Tra gli elementi originali, c’è il principio di semiologia evolutiva, che rivede in termini non-solo-storici (la correntezza) il principio di significazione, data l’estrema turbolenza del periodo in corso, con il proliferare di tecniche di riproduzione sempre più perfette.

La sociatria organalitica di un caso d’opera d’arte studia le sue specifiche relazioni interne al sistema dell’arte: in estrema sintesi, cioè, dove è nata, chi l’ha veicolata, chi, quanti e dove l’hanno vista, chi ne ha scritto o parlato e come essa si presenta semiologicamente.

Le attribuzioni storiche hanno moltissimi versanti. Ricordo il caso di un’attribuzione a Caravaggio, con decine di periti di merito, a volte più di uno per ogni gamma di segni presenti sulla tela (acconciatura, abbigliamento, oggetti raffigurati, ecc.). Nelle epoche antiche (direi fino a metà ‘800) era normale la produzione di copie e tra il XV e il XVII era un’attività simile a quella della produzione industriale di piccola serie in tanti settori manifatturieri.

Se invece manca o è poco documentata la storia dell’opera, tipo appunto il famoso caso accaduto nel 1984 a Livorno cosiddetto delle “Teste di Modigliani”, sculture rinvenute in un canale non lontano dalla casa natale del grande artista attribuitegli da alcuni, o anche altre opere che spuntano dopo secoli nell’ombra, mancando “una gamba” alla valutazione (la storia dell’opera nel sistema dell’arte) un critico competente od onesto si dovrebbe astenere. Ne è risultata una gran bella presa in giro verso critici d’arte e storici d’arte che non hanno mai usato scalpello e pennello.

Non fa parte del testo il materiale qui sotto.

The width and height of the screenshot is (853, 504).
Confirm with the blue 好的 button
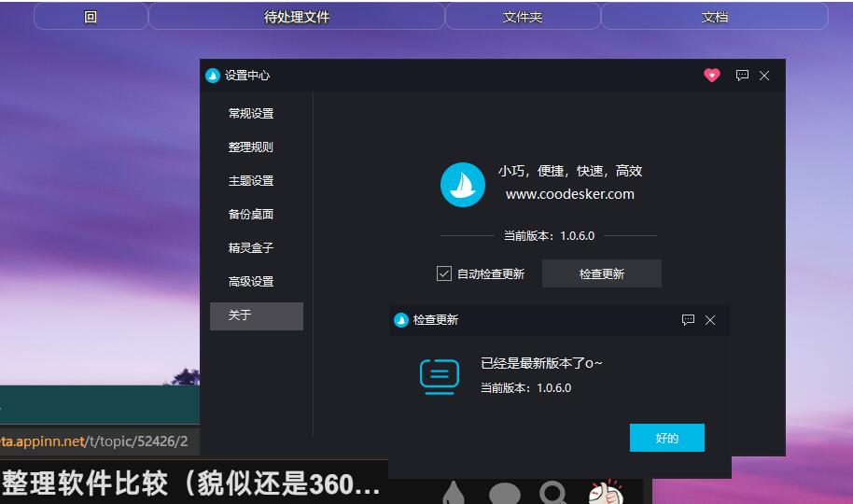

Chi fa, sa” era una delle posizioni di alcune correnti di avanguardia in quei primi anni ‘80 riguardo alla critica d’arte: il ruolo del critico come storico dell’arte o studioso di estetica era misconosciuto, e ciò valeva anche sul tema delle attribuzioni. L’obiezione, che in parte formuliamo anche noi oggi,  è che senza serio intervento socio-artistico, i fenomeni mediatici indotti da critici d’arte (o altri opinion leader in altri campi) creano fatti commerciali e a volte anche scientifici incontrollabili, in particolare se ribattuti, com’è inevitabile, dalla ipermediatizzazione. Non è invece infrequente che esperti d’arte si espongano spregiudicatamente in casi di loro interesse materiale, soprattutto dove la loro competenza specialistica e fama è sufficiente a valorizzare l’opera. Il metodo sociatrico organalitico mette al riparo da questi limiti scientifici e deontologici.

Il “fare” però è anche “clinica” e può esserci anche in un critico che non abbia vissuto di biblioteca soltanto. Può poi pure capitare che un buon conoscitore possa dare un ottimo consiglio, ma tale consiglio è garantito solo se a darlo è un professionista. E la discussione diviene quindi quali siano i professionisti giusti…

Chi fa il critico o lo storico dell’arte, ma non conosce le tecniche artistiche, l’anatomia, la prospettiva, la teoria delle ombre, non ha mai fatto lo studio del colore e non si è mai cimentato nel realizzare una scultura o un dipinto, avrà difficoltà a capire l’arte.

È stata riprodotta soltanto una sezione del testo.